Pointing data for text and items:
** Start **

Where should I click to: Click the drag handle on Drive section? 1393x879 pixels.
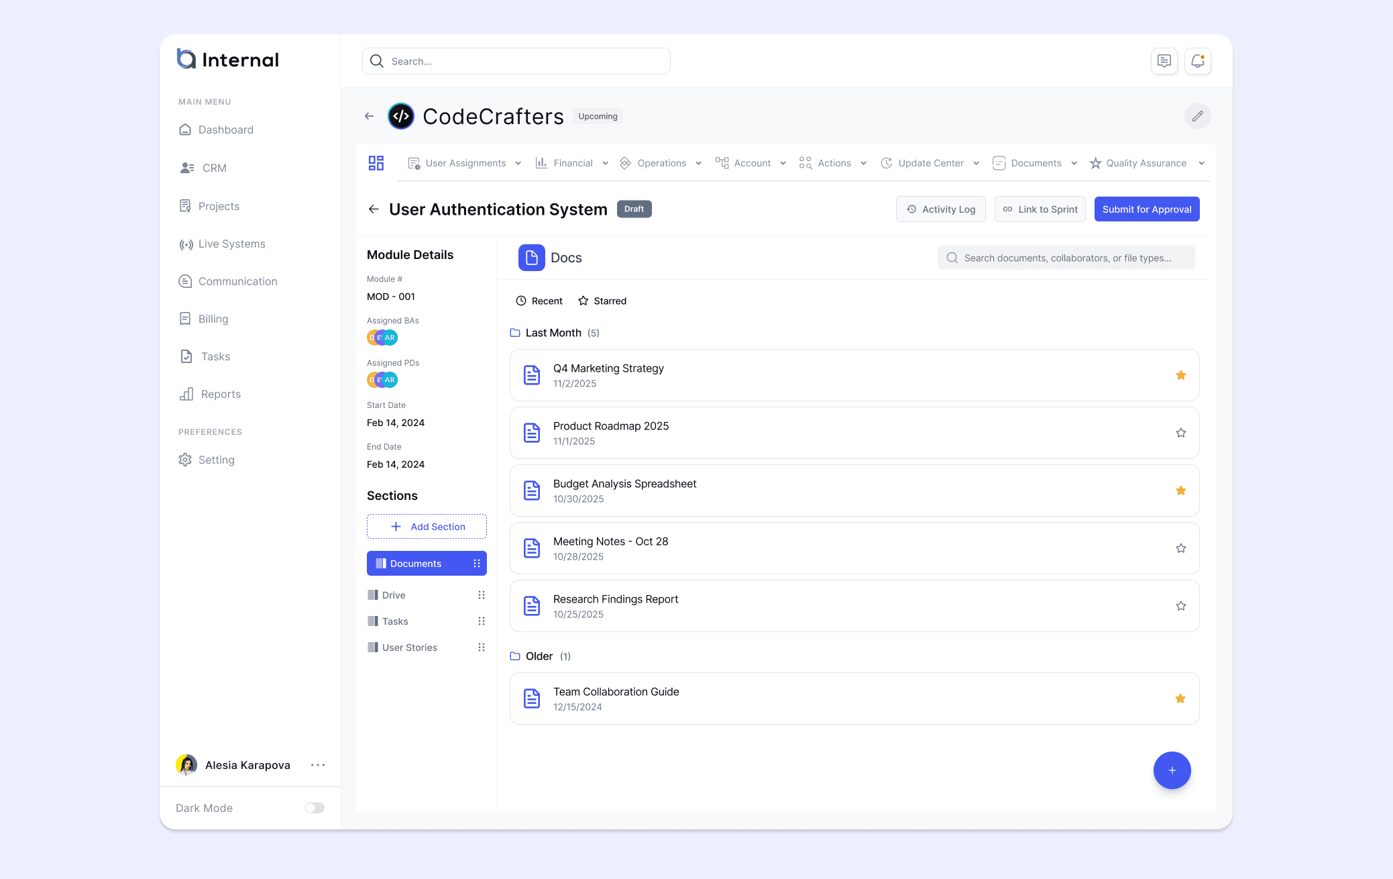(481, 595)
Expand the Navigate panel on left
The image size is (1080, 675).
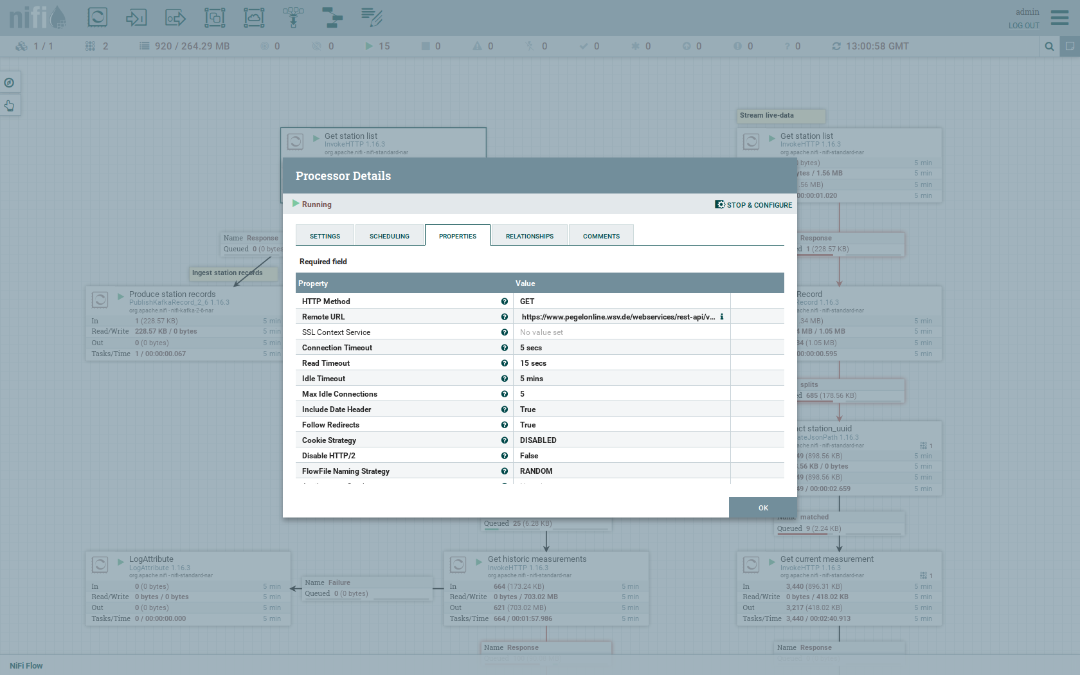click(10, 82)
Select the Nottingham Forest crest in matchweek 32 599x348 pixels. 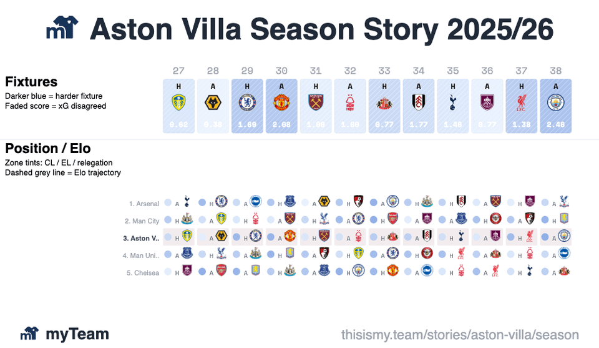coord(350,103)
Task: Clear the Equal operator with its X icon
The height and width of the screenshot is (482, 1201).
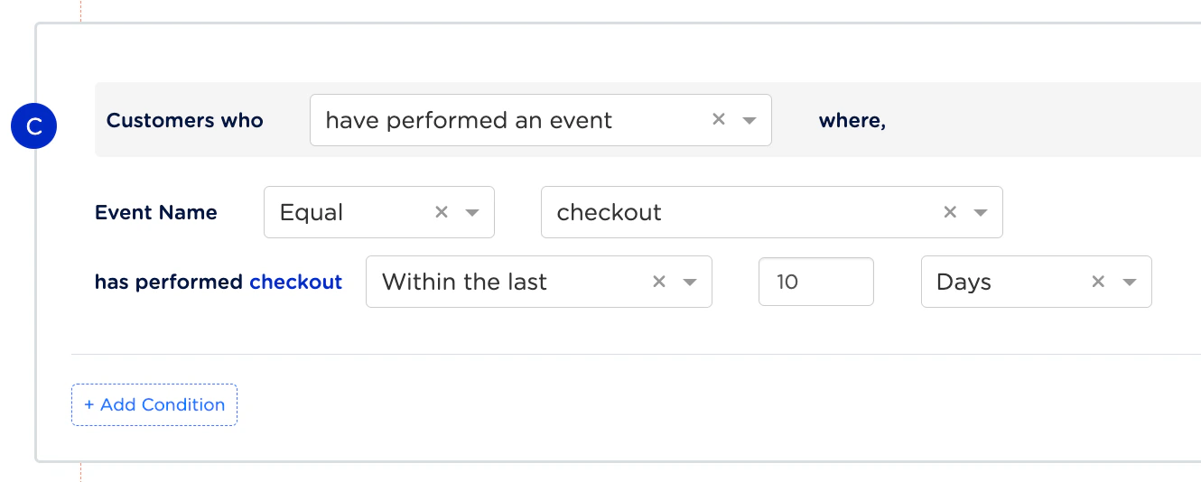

** End **

● Do this
Copy the data word for word, from the line that contains "Task: Clear the" through the end of the data. Leave the pictures out.

● Solution
Task: Clear the Equal operator with its X icon
The height and width of the screenshot is (482, 1201).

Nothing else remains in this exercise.